On the effect of the defection of the 3rd and 4th Defendant from the Plaintiff to the 2nd Defendant, the court held that Election is won on the ballots, and constitutionally, ballots are sacrosanct and are ascribed to the political party; the votes in any election are votes for the political party to whom the electorate voted. There is no constitutional provision, that makes the ballot transferrable from one political party to another. Where the electorate express their trust in an election by giving their votes to a political party, there is no political machination or manipulation that would be allowed to short-change the will of the electorate.
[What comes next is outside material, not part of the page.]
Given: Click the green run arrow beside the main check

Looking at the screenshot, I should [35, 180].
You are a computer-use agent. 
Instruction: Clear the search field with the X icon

The court held further that a party cannot win an election by poaching the candidates of the party that actually won an election. In the same vein, a person who won an election on the platform of a political party and occupied an office by virtue of that, cannot by an act of defection make a party that lost an election become the party in power. Relying on the above principles, the court held that the 3rd and 4th Defendants cannot transfer the voter’s mandate given to the Plaintiff which sponsored them in the election to another party. The office belongs to the Plaintiff who had the majority of the lawful votes cast t the election.
Plaintiff’s case succeeded on the merit.
J.B. Daudu, SAN with E.C. Ukala, SAN, S.I Ameh, SAN, Ferdinard Orbih, SAN, Ogwu James Onoja, SAN, M.A. Ebute, SAN, Messrs O.J Iheko, Adedayo Adedipe, Z. Akubo, R.O Mohammed and Praise Ahiaba for the Plaintiff.
Titilayo Precious Soje, Esq. for the 2nd Defendant.
Chukwuma-Machukwu Ume, SAN with Messrs G.A. Okereke and Jerome T. Mukang for the 3rd and 4th Defendant.
Reported by Optimum Publishers Limited, Publishers of the Nigerian Monthly Law Reports (NMLR)(An affiliate of Babalakin & Co.)